HOW TO COMPLETE THIS TASK:
In the records below, the line containing "The width and height of the screenshot is (1425, 698)." is the first to keep. Retype it and all later lines exactly, through the end.

• • • • • • •

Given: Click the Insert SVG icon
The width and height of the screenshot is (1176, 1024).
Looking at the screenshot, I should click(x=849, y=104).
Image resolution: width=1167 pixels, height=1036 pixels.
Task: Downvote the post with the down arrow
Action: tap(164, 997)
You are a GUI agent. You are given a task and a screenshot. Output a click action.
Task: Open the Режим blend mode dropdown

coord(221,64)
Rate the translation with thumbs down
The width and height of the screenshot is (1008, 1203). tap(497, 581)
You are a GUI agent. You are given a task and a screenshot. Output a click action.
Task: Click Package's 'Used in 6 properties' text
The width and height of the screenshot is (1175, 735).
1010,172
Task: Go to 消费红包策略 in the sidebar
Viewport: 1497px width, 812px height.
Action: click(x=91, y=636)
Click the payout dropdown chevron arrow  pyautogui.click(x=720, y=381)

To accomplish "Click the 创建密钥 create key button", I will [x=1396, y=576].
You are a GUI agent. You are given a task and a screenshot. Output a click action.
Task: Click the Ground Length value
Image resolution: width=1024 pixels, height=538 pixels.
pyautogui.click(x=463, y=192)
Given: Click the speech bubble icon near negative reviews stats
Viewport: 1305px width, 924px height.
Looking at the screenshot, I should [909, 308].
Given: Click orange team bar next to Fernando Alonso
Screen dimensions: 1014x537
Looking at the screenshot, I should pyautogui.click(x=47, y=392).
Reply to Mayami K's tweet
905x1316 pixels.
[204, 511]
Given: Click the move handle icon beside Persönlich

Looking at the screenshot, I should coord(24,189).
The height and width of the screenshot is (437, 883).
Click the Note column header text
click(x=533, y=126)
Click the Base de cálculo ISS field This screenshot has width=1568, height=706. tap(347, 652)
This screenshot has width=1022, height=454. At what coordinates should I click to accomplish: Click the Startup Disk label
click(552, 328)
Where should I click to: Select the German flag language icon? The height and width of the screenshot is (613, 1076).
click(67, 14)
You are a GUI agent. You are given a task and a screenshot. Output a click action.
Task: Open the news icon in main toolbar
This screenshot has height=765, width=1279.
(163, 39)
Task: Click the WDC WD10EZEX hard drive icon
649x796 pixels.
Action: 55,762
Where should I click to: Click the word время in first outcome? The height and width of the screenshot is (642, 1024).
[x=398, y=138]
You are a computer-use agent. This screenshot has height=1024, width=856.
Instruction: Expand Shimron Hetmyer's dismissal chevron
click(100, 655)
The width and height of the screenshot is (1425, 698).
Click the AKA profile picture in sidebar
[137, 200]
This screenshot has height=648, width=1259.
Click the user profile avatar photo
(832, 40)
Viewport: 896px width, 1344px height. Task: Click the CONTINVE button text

• • • • • • •

ANSWER BOX:
The width and height of the screenshot is (1425, 698).
Click the AKA profile picture in sidebar
[137, 200]
This screenshot has height=648, width=1259.
Click the user profile avatar photo
(832, 40)
Viewport: 896px width, 1344px height. Task: Click the CONTINVE button text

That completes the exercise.